【ある意味日本的な世界】
下北沢に対して抱いているイメージ。
若者
学生
個性的
貧乏
緩い
緩い
緩い。
。
物凄く勝手極まりない偏見マックスな印象で申し訳ない。
要は、下北沢という響きは、大人の世界の割とシリアスな部分についても、なんだか爽やかなテイストに落ち着かせてしまう効果があるように思われる。
そんな下北沢を舞台にした、若者たちの日常の物語である。
しかし、主人公も30歳を目前にしており、登場人物の大半は、既に若者と言えるか否か、微妙な人々である。
そういう意味では、この作品は、若者たちの世界を箱庭のように俯瞰しているとも言えるかもしれない。
登場人物は、皆それぞれに我々が想像する下北沢に住んでいそうなキャラクターばかりである。
そして、そんな世界の空気感は限りなく緩い。
従って、物語のテイストも必然的に緩い訳であるが、その点が、この作品の良さでもある。

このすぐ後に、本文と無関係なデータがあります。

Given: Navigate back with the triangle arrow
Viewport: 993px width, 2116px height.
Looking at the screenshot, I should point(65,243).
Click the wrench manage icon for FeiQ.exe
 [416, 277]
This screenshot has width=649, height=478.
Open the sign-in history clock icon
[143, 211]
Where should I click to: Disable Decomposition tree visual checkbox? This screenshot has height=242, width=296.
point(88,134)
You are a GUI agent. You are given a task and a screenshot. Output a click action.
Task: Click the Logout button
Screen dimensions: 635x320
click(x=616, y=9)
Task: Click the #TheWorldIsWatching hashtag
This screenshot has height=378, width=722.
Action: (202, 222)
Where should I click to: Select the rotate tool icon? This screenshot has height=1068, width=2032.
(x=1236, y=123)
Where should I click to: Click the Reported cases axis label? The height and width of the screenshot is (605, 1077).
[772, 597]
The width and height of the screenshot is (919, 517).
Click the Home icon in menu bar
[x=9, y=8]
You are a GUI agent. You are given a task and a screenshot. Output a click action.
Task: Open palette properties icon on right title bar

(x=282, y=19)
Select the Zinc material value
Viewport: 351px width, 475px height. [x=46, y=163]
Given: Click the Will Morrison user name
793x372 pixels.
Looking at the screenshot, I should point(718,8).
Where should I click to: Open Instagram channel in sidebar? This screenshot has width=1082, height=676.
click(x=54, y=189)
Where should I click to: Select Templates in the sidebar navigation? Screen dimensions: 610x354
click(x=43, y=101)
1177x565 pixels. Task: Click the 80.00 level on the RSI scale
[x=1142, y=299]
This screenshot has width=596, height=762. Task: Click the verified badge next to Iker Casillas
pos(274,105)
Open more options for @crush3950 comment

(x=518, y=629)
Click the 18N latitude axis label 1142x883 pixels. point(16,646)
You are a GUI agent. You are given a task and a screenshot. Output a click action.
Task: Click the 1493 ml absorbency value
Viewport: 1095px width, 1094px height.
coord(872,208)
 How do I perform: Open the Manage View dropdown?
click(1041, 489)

あらすじをよくよく辿ってみると、話の内容自体は、割と非道い。しかし、その非道ささえも爽やか風味に包み込んで、1つの普遍的な下北沢へと落とし込んでいるように思われる。
また、最後には、西洋の喜劇のように、登場人物がドタバタを展開し、色々な複線が回収されたり、微妙にされなかったたりと、その辺りのさじ加減も絶妙である。
この様な日常生活の延長を描いた、舞台芸術のような作品が最近面白い。
それは日常の風景の中に「おかし」や「あはれ」を見つけてきた、我々日本人の感性に合っているのであろう。